基本原理: 单引物PCR标记 ;不同基因组DNA在随机引物Arbitary primer
(8~10bp)结合位点以及2个结合位点之间的距离可能不同,导致扩增片段数目和长度不同,经电泳分离显示出来,反映基因组相应区域DNA的多态性。 步骤:退火温度36℃左右,其余同普通PCR。
RAPD 标记的优缺点
优点:
1)简单快速,模板用量少,无需同位素;
2)无需基因组序列信息,引物通用;
3)成本低。
缺点:
1)显性标记,不能鉴别杂合子与纯合子;
2)稳定性和重复性较差;受很多因素影响: 退火延伸温度,模板浓度,Mg2+浓度,试剂污染,应舍重复
3)序列不同但长度相同的片段共迁移,使多态性检测受限制.只能分开片段长度不同的dna片段,对于长度相同但碱基组成不同的就分不出来
3. AFLP标记
AFLP (Amplified fragment length polymorphism):扩增片段长度多态性,1992 年提出,RFLP与PCR相结合的产物。

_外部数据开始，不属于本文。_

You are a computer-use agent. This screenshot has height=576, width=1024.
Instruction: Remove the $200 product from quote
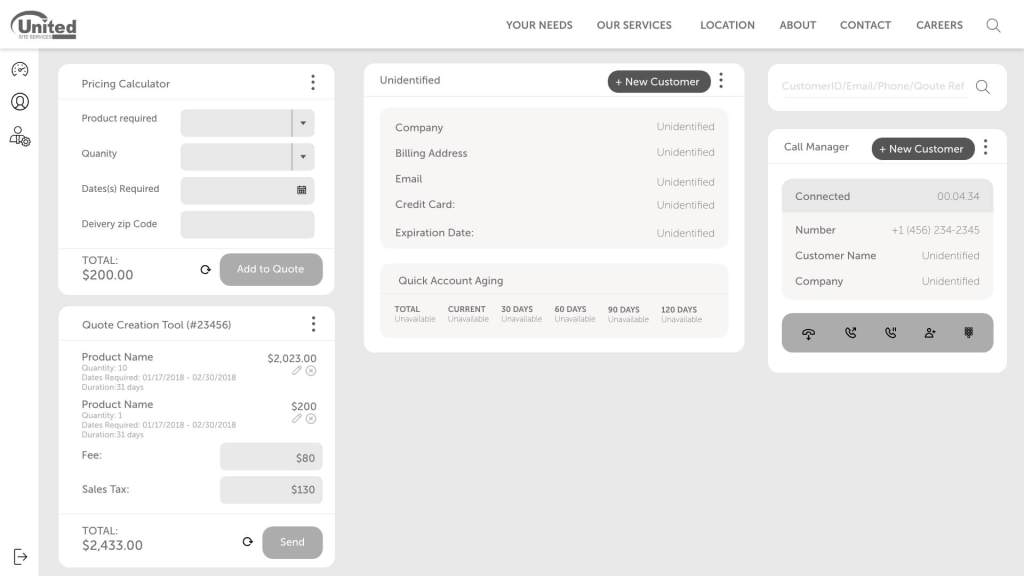(311, 419)
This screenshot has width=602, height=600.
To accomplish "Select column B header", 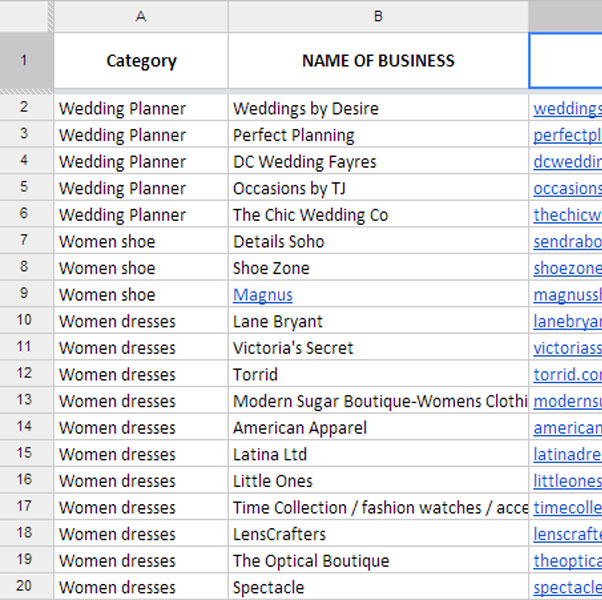I will coord(378,15).
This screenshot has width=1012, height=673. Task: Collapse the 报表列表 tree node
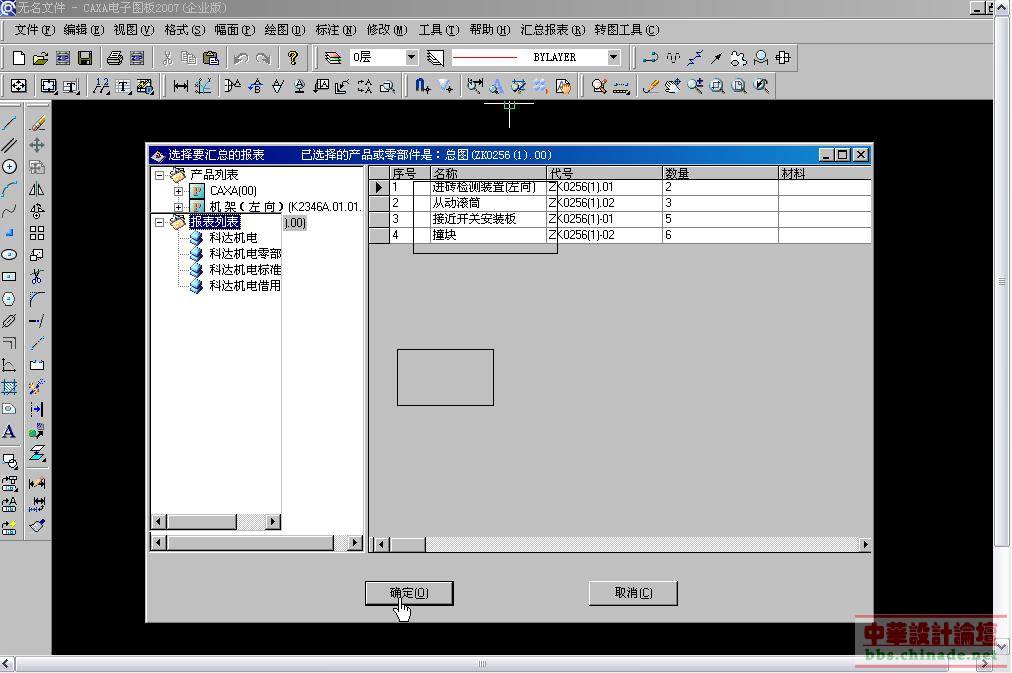click(159, 222)
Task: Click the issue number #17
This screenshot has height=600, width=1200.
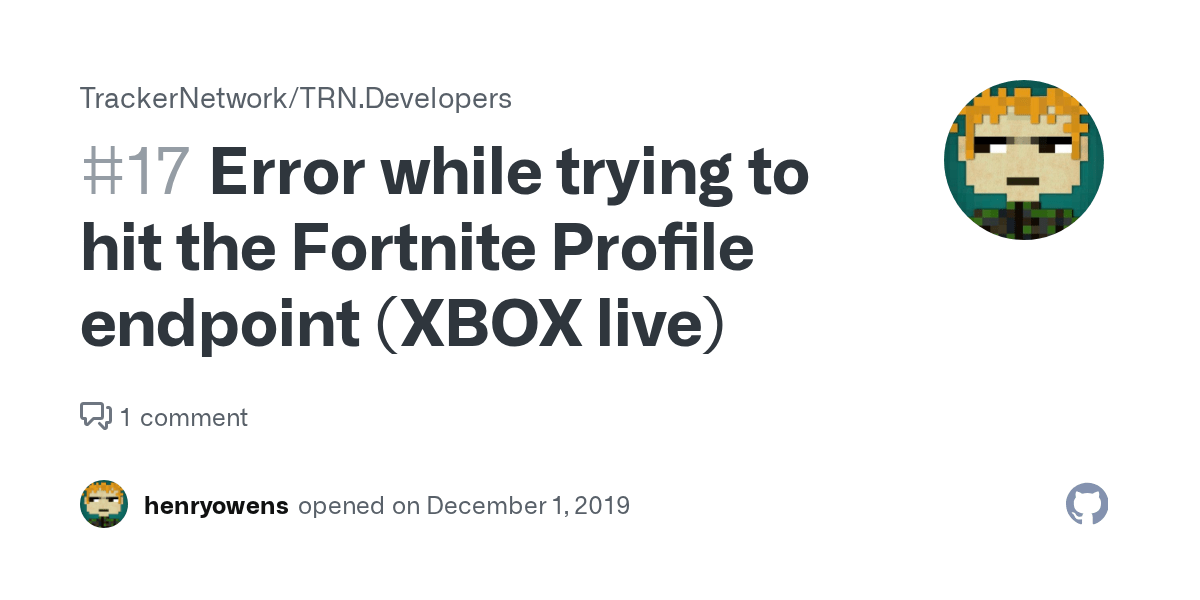Action: [x=135, y=173]
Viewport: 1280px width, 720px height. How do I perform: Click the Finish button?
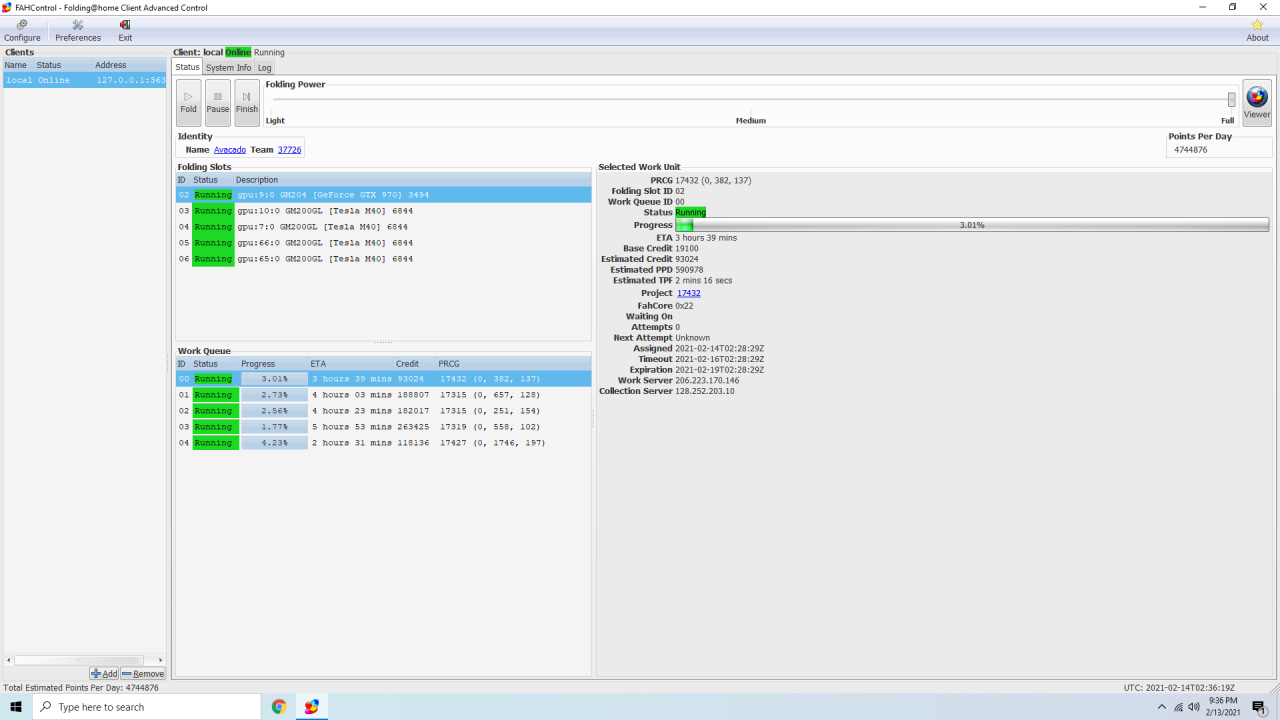point(247,102)
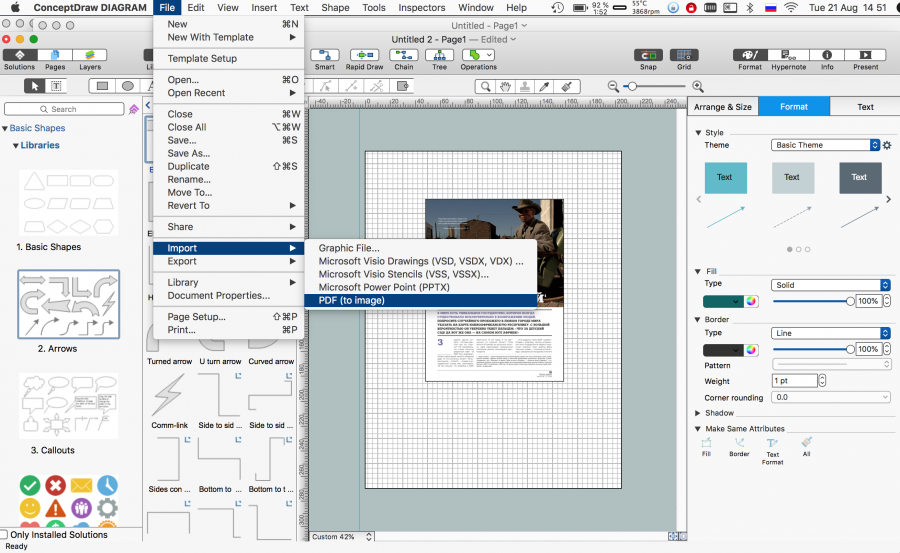Expand the Shadow section

pos(698,413)
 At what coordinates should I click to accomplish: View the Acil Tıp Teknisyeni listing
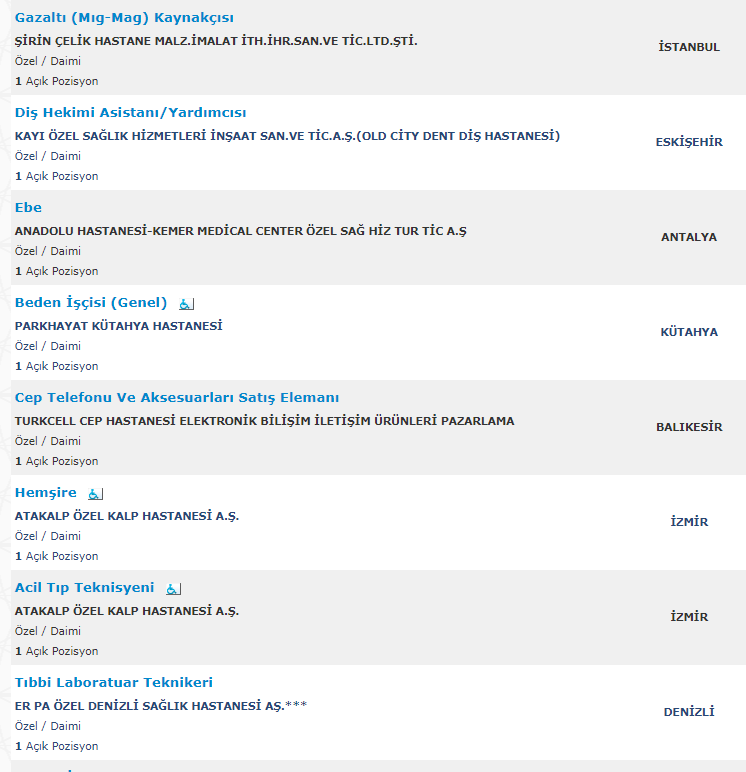click(x=84, y=588)
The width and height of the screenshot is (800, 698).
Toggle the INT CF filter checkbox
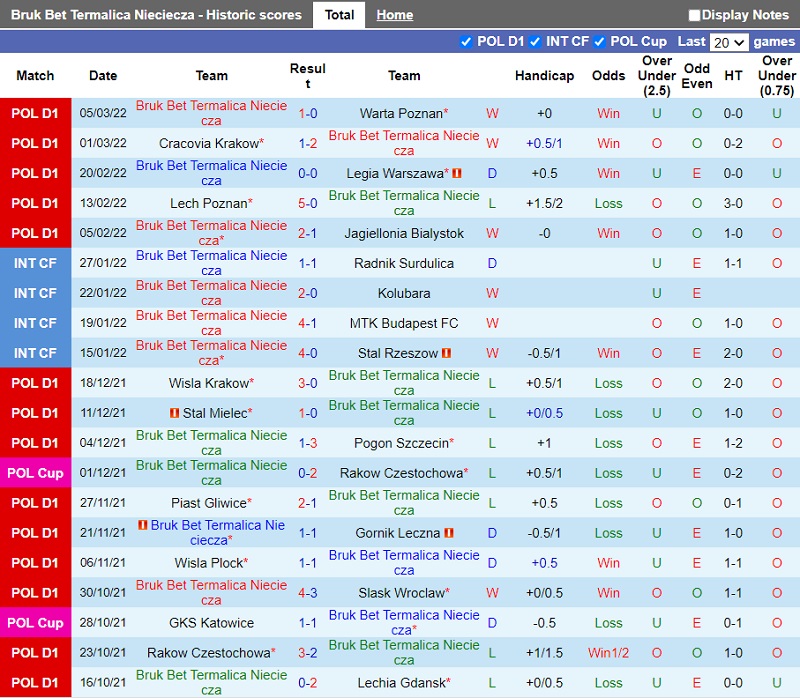(535, 41)
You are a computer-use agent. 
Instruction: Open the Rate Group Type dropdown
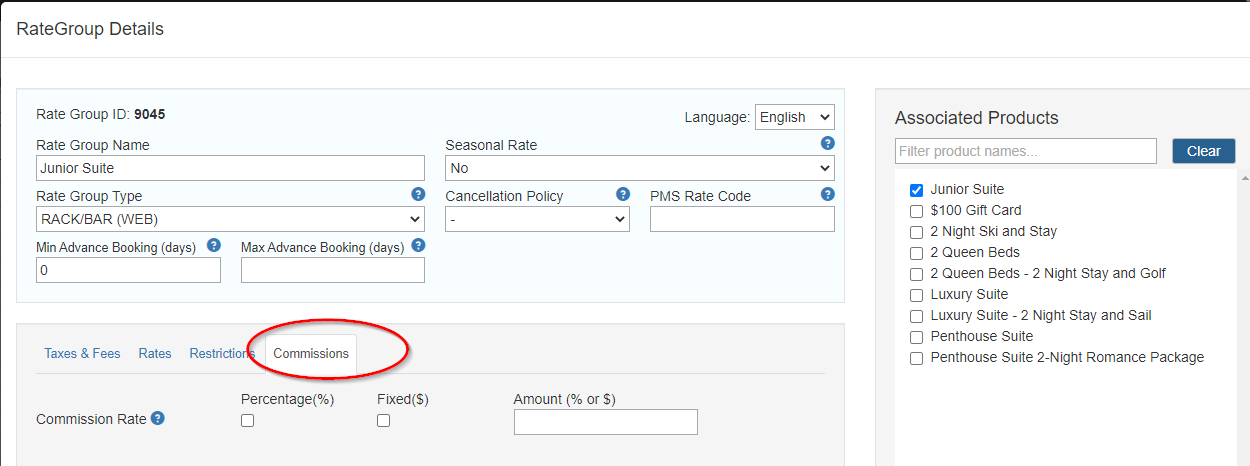[230, 219]
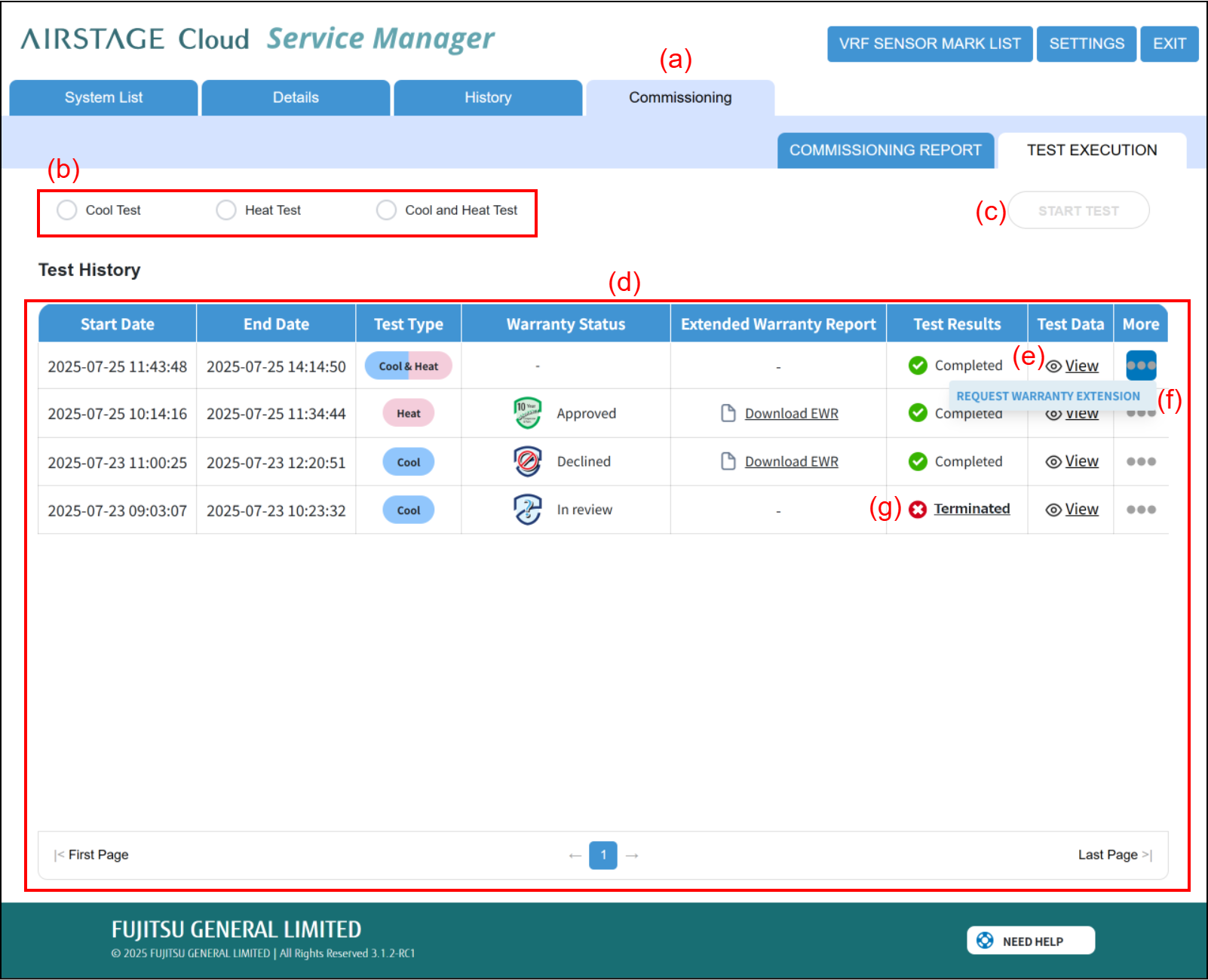Go to the next page arrow
Image resolution: width=1208 pixels, height=980 pixels.
632,856
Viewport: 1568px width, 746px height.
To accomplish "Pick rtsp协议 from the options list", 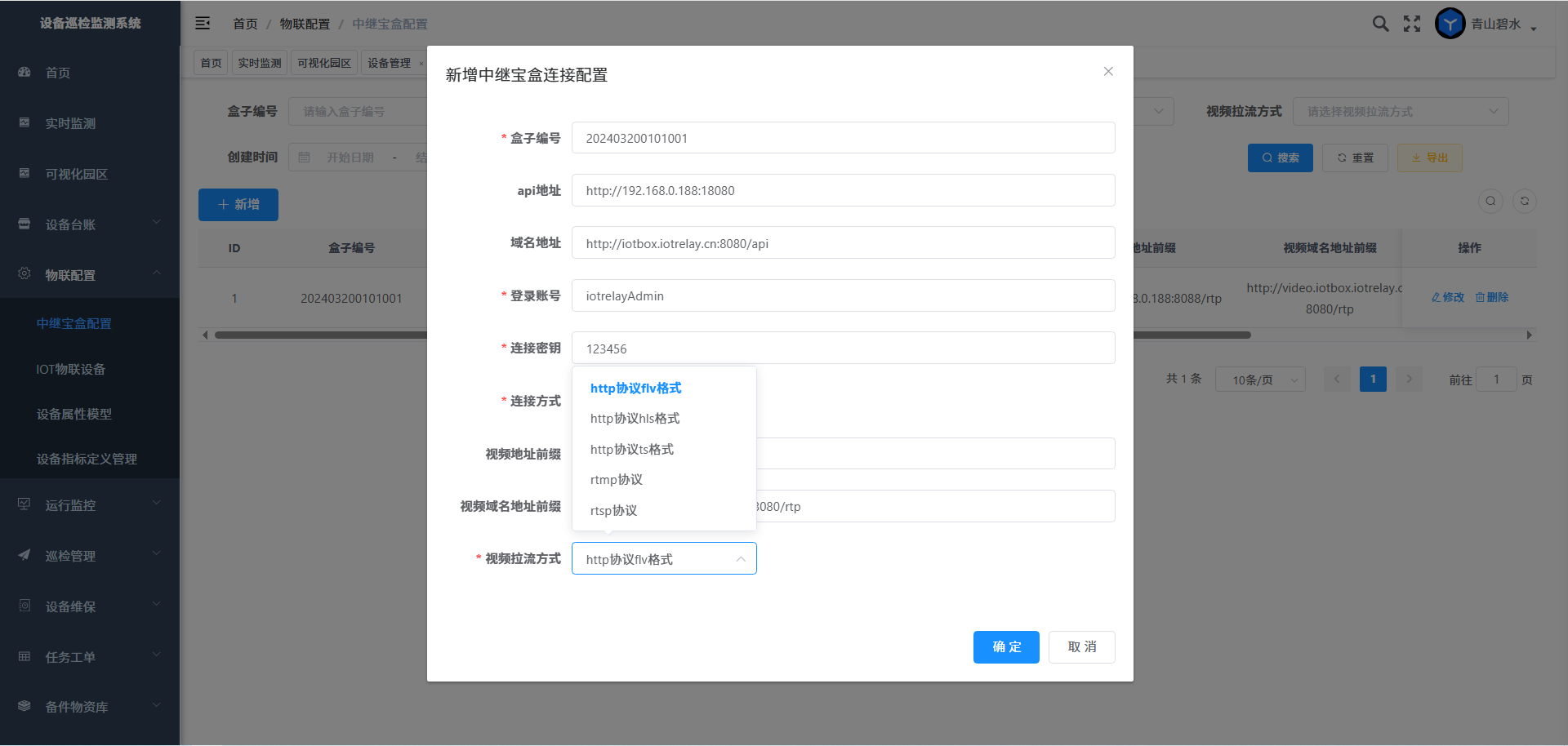I will [x=613, y=511].
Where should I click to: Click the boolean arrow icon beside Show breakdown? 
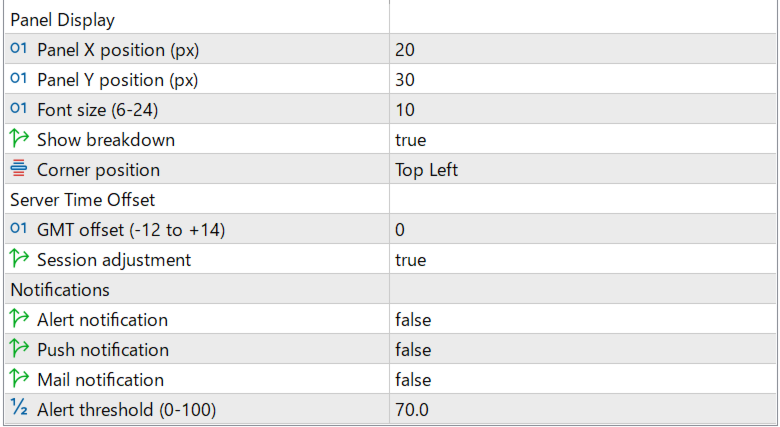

基本原理: 基因组DNA限制酶切(1种为常见6碱基切点,另1种为4碱基稀有识别位点,常为EcoRI(6)/MseI(4) ),酶切后DNA片段连接双链人工接头(14~18bp,核心顺序+限制酶识别序列,随机设计 ),以接头和相邻的限制酶位点作为引物结合位点,进行 双引物PCR扩增,产物用高分辨力测序胶分离。此多态性主要来自引物3`端选择性核苷酸的变化。
AFLP关键技术:引物的设计与组合。
引物由三部分组成:
1) 5`端与人工接头互补;
2) 中间部分与限制酶识别位点互补;
3) 3`端为1~3个选择性核苷酸。
AFLP 图谱
常用2~3个选择性碱基,每个泳道50~100条带
AFLP标记的优缺点
优点: 1)兼具PCR的高效性与RFLP的准确性;
2)常扩增50~100条带,多态性高,信息量大;
3)通过设计不同接头就可得到不同的引物,无需基因组序列信息。
缺点:
1)步骤多,流程长,重复性不够好;
2)需放射性同位素或荧光素等标记引物,但目前已发展银染技术;
3)显性标记。
4. SSR标记
SSR(simple sequence repeat):简单序列重复,也称微卫星 (microsatelite) DNA,真核基因组中普遍存在,随机分布,主要位于非编码区;重复单元2~5 bp,串联重复10~60次,多态性主要来自串联重复次数的不同。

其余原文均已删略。